Teaching your kids about financial literacy is an important lesson for children to learn as early as possible. If your child understands the importance of budgeting, saving, giving and eventually investing money, they will be set up for a lifetime of success.
Your child may not be able to earn their own money by working just yet, but to begin getting them comfortable with managing their own money, it may be a good idea to give them an allowance. The allowance money can be in exchange for chores they do around the house, or just a set amount of money that they receive regularly and can manage on their own.
If you choose to require chores in exchange for an allowance, make sure to explain what they have to do (like care for a pet, pick up their toys, etc.), how often they will be paid, and how much money they will receive. This exercise will help them start to learn the value of a dollar.
Once your child begins earning money, you can begin talking with them about the following money management topics:
Having a conversation with your child about necessary items like food, clothing, shelter, etc. and items that are unnecessary, but nice to have items like toys and vacations. Explain how money should be divided between wants and needs, but there are times when needs have to be put before wants.
Maybe they have been asking for a new skateboard, or the latest toy. Help them understand how much the item costs and how much money they will need to save to be able to afford the item. Then, talk about how long it will take for them to earn enough money to afford the item.

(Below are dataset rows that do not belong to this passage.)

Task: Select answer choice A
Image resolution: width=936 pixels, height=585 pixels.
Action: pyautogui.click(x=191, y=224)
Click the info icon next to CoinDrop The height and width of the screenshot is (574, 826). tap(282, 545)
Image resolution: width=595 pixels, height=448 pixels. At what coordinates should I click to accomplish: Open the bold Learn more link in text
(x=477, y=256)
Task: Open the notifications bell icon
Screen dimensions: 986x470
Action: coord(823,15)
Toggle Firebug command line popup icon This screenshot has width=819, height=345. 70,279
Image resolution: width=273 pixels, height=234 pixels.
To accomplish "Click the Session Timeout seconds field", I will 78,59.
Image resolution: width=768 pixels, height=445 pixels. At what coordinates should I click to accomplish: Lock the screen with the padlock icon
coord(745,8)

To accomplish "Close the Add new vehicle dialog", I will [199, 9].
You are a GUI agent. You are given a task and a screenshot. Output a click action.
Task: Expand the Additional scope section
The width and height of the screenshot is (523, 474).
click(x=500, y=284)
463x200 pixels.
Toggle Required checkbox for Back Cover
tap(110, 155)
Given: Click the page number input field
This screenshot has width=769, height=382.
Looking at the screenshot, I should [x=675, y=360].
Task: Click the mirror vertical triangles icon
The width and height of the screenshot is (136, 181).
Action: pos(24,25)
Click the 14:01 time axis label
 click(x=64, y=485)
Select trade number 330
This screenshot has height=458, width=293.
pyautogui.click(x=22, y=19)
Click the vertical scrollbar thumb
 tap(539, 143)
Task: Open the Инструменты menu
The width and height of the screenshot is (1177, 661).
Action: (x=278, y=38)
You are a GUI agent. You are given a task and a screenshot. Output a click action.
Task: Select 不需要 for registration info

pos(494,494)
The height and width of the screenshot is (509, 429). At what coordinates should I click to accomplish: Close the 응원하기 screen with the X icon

Help them learn to compare prices at different retailers and discuss discounts and coupons. Explain how to research different features on a product and to determine if those features are worth the extra cost. Learning to put in a little research can save them a lot in the long run.
If they have a piggy bank, they’ll be able to see their money grow. Once they’re old enough, they can open a savings account and manage their money through Online or Mobile Banking. Seeing progress with their money may help encourage them to save more.
Share the importance of saving and encourage them not to spend all of their money at once. Ideally, they would consistently save a certain percentage of all of their income, including gifts. Discuss how saved money can be put toward a long-term goal, like purchasing a car when they get their license, or paying for college.
To further encourage your child to save money, you can offer a savings incentive, like matching. For example, if they commit to putting $20 a month into their savings account, you can match the amount dollar for dollar, and then they would have $40 per month. Or you could offer to give them a “bonus” when they reach certain milestones. For example, if they’re aiming to save $300, you could offer to give them $50 when they reach the halfway point.
Discuss the importance of giving money to those in need. Maybe your child would be interested in donating a portion of their money to a cause that matters to them, like an animal shelter or other local charity.
This part may be challenging to watch as a protective parent, but it’s important for kids to learn from their errors early on when the stakes are low, so they can avoid making bigger money mistakes later in life. For example, if they express remorse after spending all of their money on one item, discuss how in the future, it would be better to use the money in multiple ways like buying two cheaper items, saving, giving, etc.
Share your personal money information like your salary, your debit, your savings, how much you give, etc. Discuss your money habits and goals, like saving for their college education and your retirement. Explain how you manage money every day by making certain purchases, shopping around, etc. Be transparent and allow your child to ask questions. Over time, they will be able to learn a lot from you.
Starting to discuss money early can be very beneficial to your child. The more they understand about earning, spending, giving and saving money, the better prepared they will be to manage their money once they’re old enough to begin working and living on their own.